The return of Netscape

This column originally ran in ComputorEdge on June 10, 2005
(Issue 2323, Small Business to Grow)

It was almost startling, seeing the headline on CNN.com: "Netscape issues new browser." But when I headed over to netscape.net (one of the oldest sites on the Web, by the by), there it was: Netscape 8.

Not yet out for Mac or Linux, Netscape 8 is – at first blush – far and away the best Web browser for Windows users.

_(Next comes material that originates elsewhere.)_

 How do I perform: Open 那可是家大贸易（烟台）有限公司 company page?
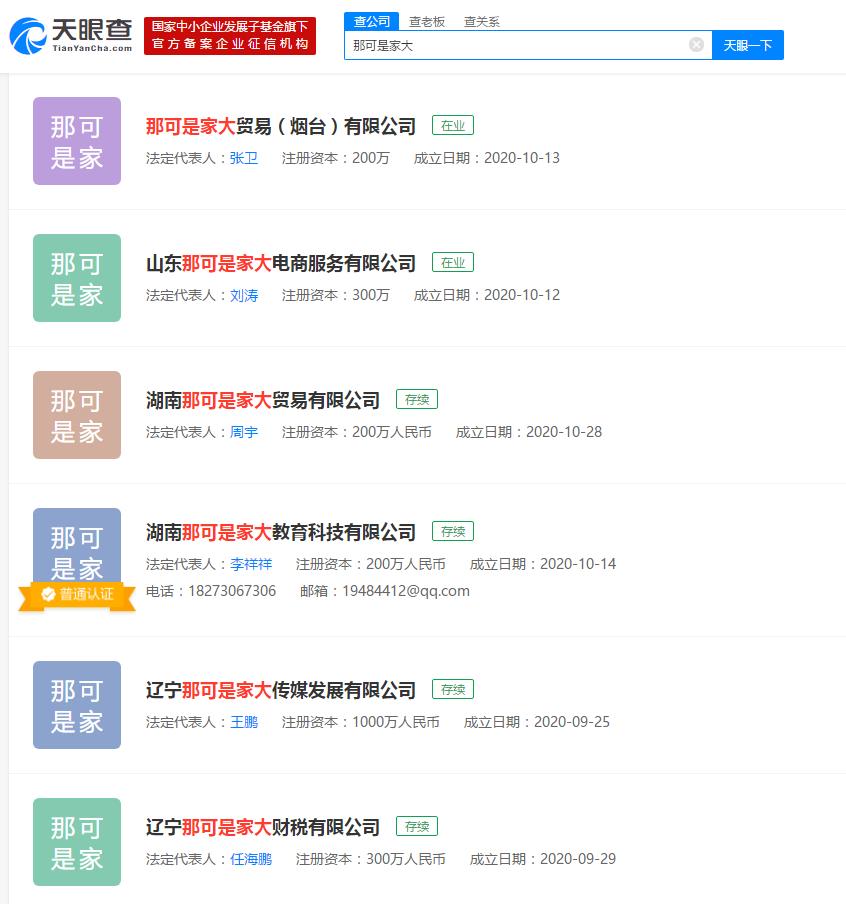click(280, 126)
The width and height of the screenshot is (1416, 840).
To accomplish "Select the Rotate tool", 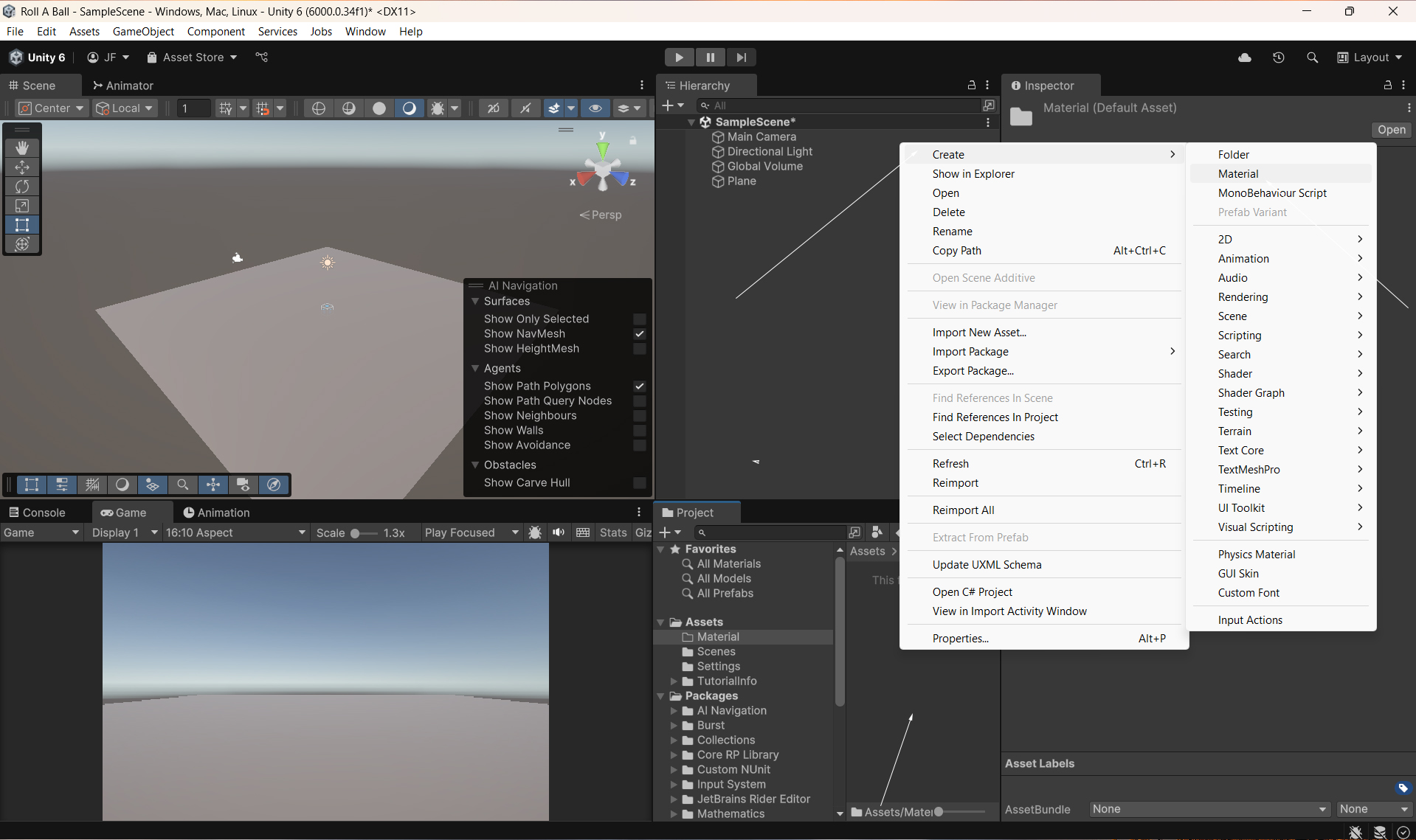I will coord(22,187).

The interface is polished and intuitive; the options useful and concise. Not a piece of bloatware, Netscape 8 is instead a careful distillation of what we all do online.

Based on Firefox – and IE

Where Netscape 6 provided the impetus for the open-source Mozilla community (which developed Mozilla 1 and Netscape 6 simultaneously on a shared engine), Netscape 8 is based on the Mozilla project's new Firefox browser (which is, itself, based on the Mozilla-brand browser). All of them, of course, share a code heritage with the original Mosaic browser that gave birth to both the Netscape v. 1-4 browser and Microsoft's Internet Explorer.

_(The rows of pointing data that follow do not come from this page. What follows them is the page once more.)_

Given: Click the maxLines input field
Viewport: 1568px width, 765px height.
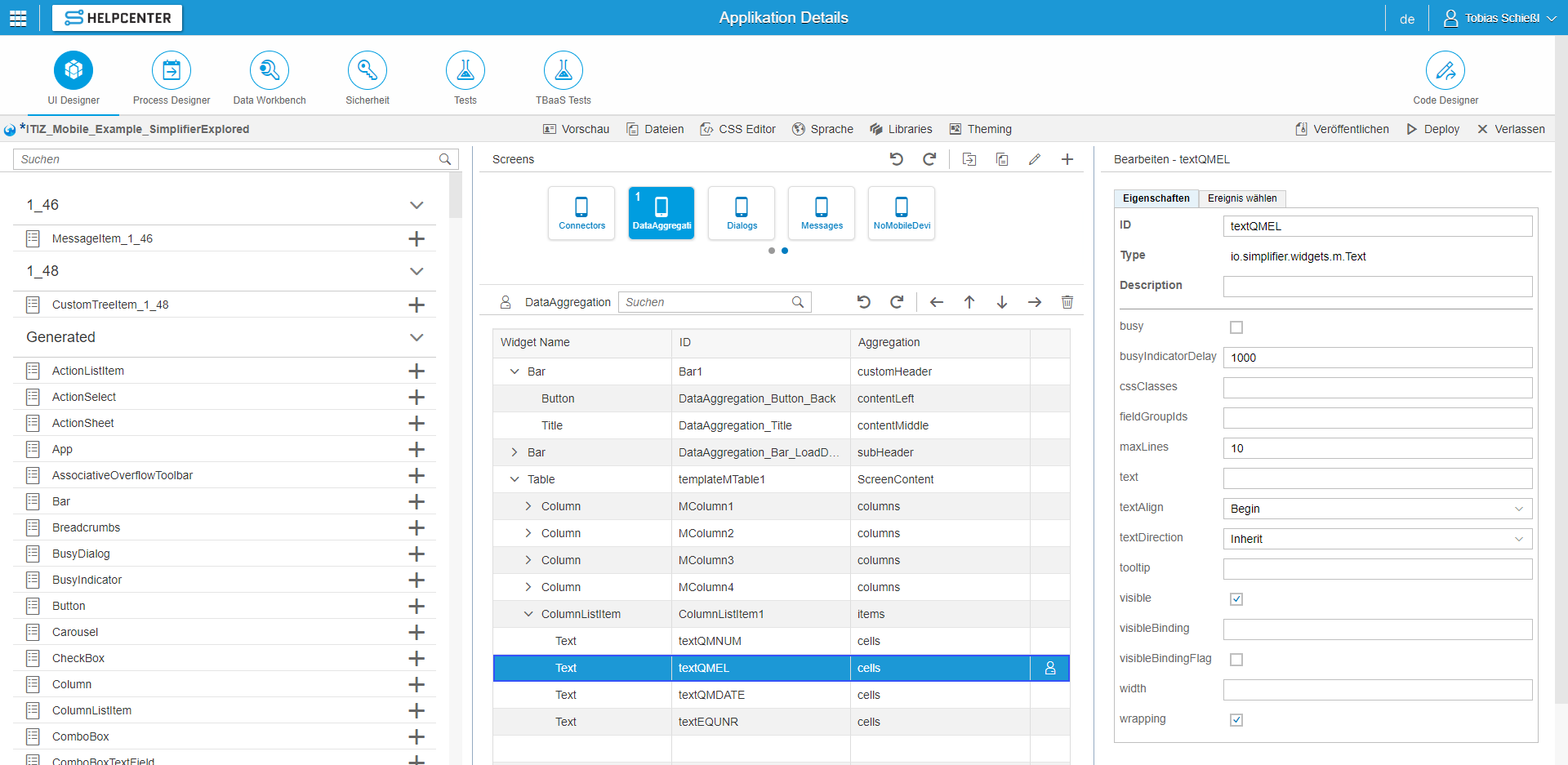Looking at the screenshot, I should coord(1377,448).
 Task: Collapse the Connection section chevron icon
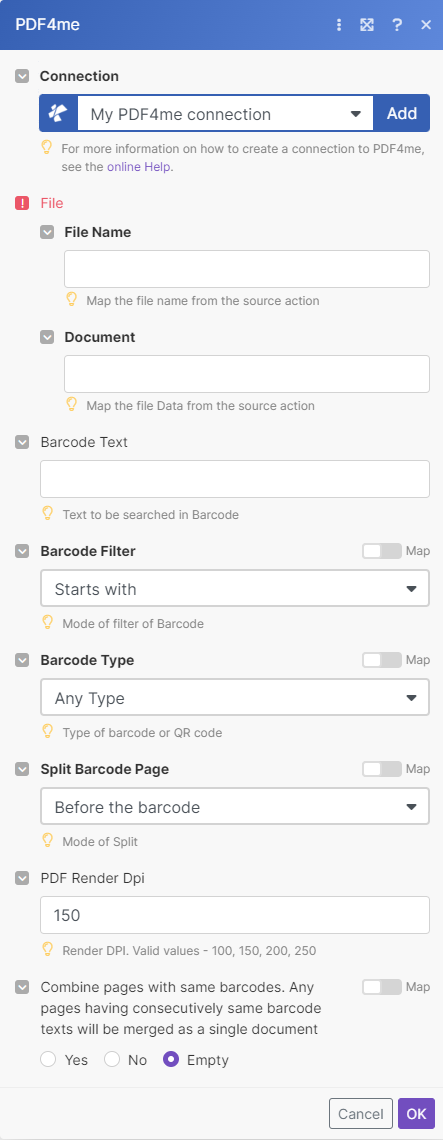pos(22,76)
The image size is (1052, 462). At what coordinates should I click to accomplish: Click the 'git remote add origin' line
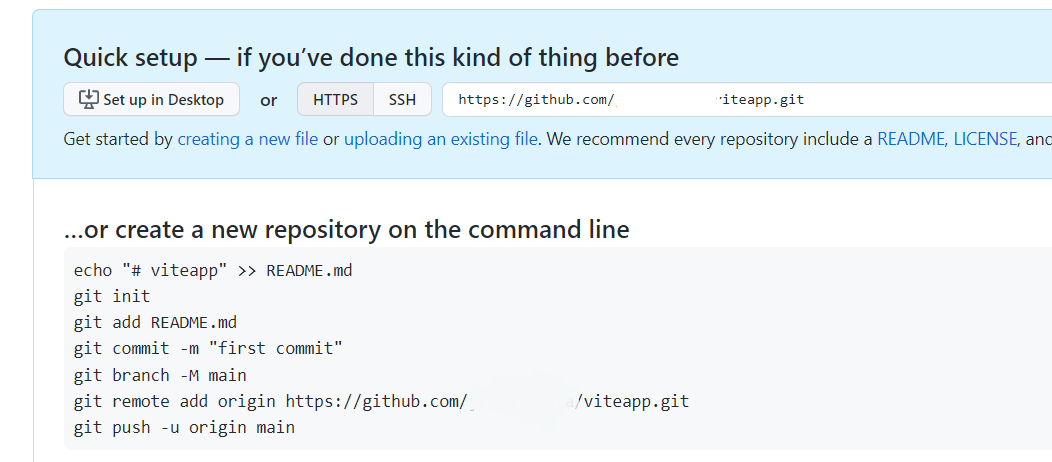(381, 401)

But IE began straying from otherwise universal standards almost as soon as Microsoft got into the browser biz. Thus, some sites have bells and whistles that only work properly in IE, and not in Mozilla-based browsers or Opera.

And so Netscape 8 now includes an option that when it comes to a site using non-standard, IE-oriented tags, it can display those pages for you with the IE rendering engine instead of Firefox – useful if you want to use Netscape as your main browser, but need to access information or upgrades from Microsoft's own site..

Secure from the ground up

It's clear that Netscape 8 was designed from the get-go to be security-oriented – to give the end user as much control as possible over protecting their privacy while online.

The Tools>Options menu gives the user far more control over how the browser interacts with Web servers than any other browser I've seen (although I've not used Opera's latest version yet). From flushing all traces of your browsing session to fine-tuning how you treat each site, the options here are powerful, easy to understand and likely to set the new standard for browsers.

With version 8, Netscape now offers a Site Controls menu very similar to IE's security zone settings – so you can lower your guard for sites you trust while still protecting yourself from other sites.

And the pop-up window blocker even blocks pop-ups on Netscape's own home page! Previous versions of Netscape allowed Netscape and AOL Web sites to display pop-ups, by default (although you could manually remove those domains from your exceptions list).

Minor annoyances

There are some features that I frankly don't like. For instance, when you open a new viewing tab in Netscape 8 – unlike in 6 or 7, or even Firefox – rather than a blank screen, you get a copy of whatever tab you were previous viewing. IE does that when you open a new window. I hate it. Fortunately, the Tools>Options menu in the pulldown bar allows you to change that to a blank panel in the Tab Browsing section.

Also, whenever you're signing into a secure site – your Webmail account, say, or eBay or Amazon.com – there doesn't seem to be a way to simply say "No" to saving the password. You either create a new one, add a second password on your PC to protect that Web password, or say no forever to that site. Mozilla, Firefox and previous versions of Netscape all allow you to simply say "No" to saving the password that one time.

My problem with this is if you're using a public PC - at the library, say, or school – you certainly don't want to save the password to that computer, with or without a "master password." And you might not want to add that site to the "Don't ask anymore" list, either - because that list is stored on the computer's hard drive.

With the previous, simple "No" response when prompted if you wanted to save a password, you left no tracks. Under Netscape 8, you can set your privacy settings to clear all tracks when you close the program - but that deletes any passwords you might want to save.

You can, again using the Tools>Options menu on the pull-down bar, manually delete the sites in the "Sites Never Saved" list, but how much easier if there was an option to not have to choose between saving the password or adding it to that list?

Such tiny complaints, though, for what is the cleanest, easiest to use and best-designed Web browser yet devised.